Where have all the hazards gone? Studying complexity, uncertainty, and nonlinearity in coastal stratigraphy through Monte-Carlo simulations

Coastal areas represent complex, nonlinear depositional systems that form important stratigraphic records. These records are frequently used to reconstruct past natural hazards, including earthquakes, tsunamis, and storms, as well as to investigate processes associated with sea-level changes and the impacts of climate change. Of course, the underlying assumption is that understanding past events and processes can improve our ability to anticipate future environmental changes, hazards, and their consequences. While the geologic record provides tangible evidence of past phenomena, the inherent complexity and nonlinearity of coastal systems introduce significant uncertainties. These uncertainties affect what is preserved, how it is recorded, and ultimately how the record is interpreted. Often, we address these challenges through qualitative assumptions, which may inadvertently introduce biases into our interpretations.

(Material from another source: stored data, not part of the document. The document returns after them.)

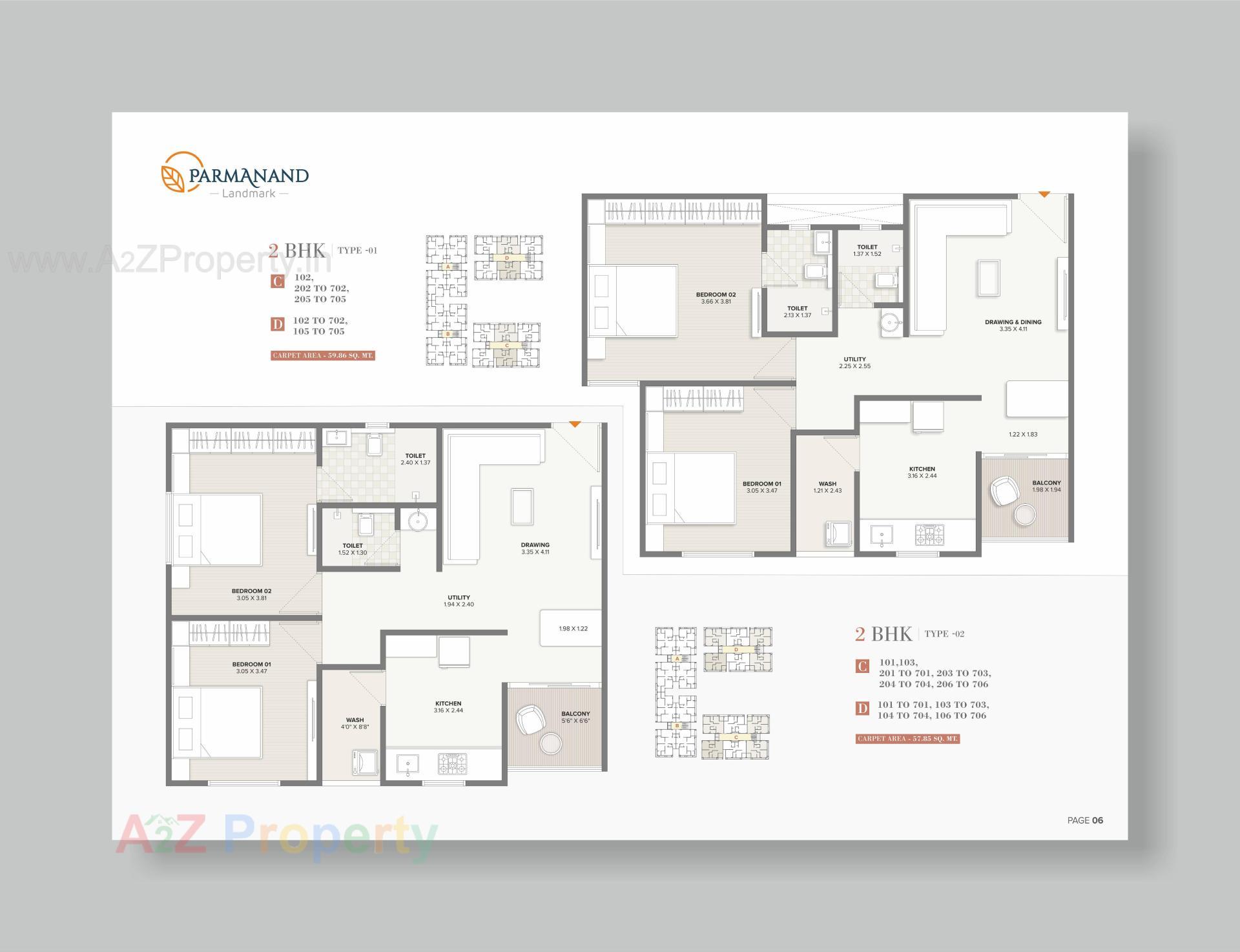Click the Carpet Area 57.85 sq. mt. label
The height and width of the screenshot is (952, 1240).
pyautogui.click(x=907, y=738)
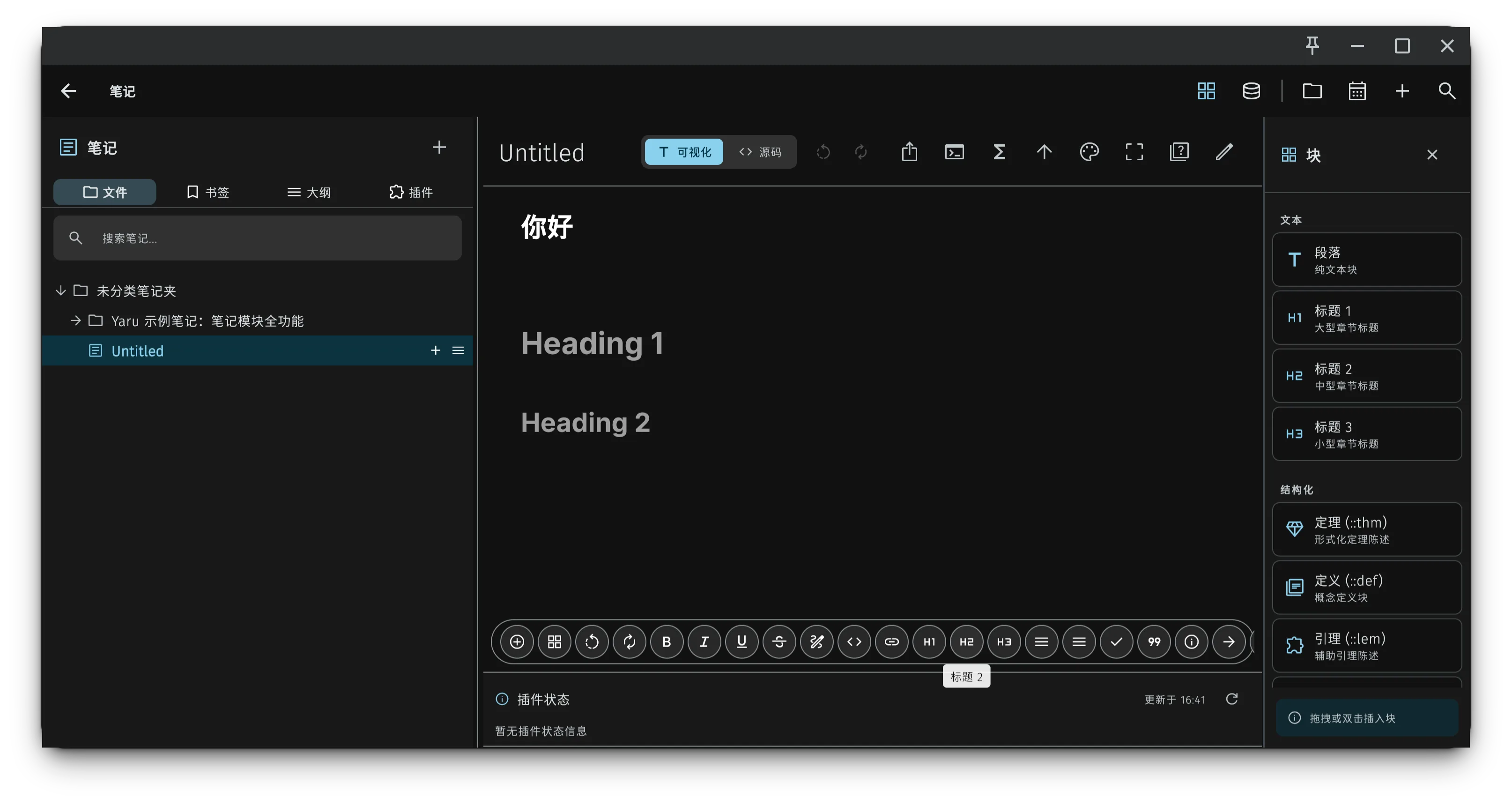Insert quote using the quotation mark button
Image resolution: width=1512 pixels, height=805 pixels.
coord(1154,642)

In this study, we develop and apply a Monte Carlo-based stratigraphy generation model to explore and quantify uncertainties associated with coastal depositional environments and their responses to natural hazards. This approach provides a systematic framework to better understand how a stratigraphic record is formed due to changing environments, and how earthquakes, tsunamis, and storms influence the stratigraphic record. To analyze the impacts of these uncertainties, we employ Shannon’s entropy as our main quantitative tool.

Our findings shed light on the environmental conditions under which key events are most likely to be missed or misinterpreted within the geologic record. Additionally, we demonstrate how identical hazard sequences can produce differing stratigraphic signatures depending on varying and dynamic environmental contexts. These results underscore the remarkable complexity of the stratigraphic record and its susceptibility to potential  interpretation biases. By quantifying uncertainty and variability, our work offers critical insights into the processes governing the preservation and interpretation of coastal stratigraphy, with implications for advancing hazard assessment and stratigraphic analysis.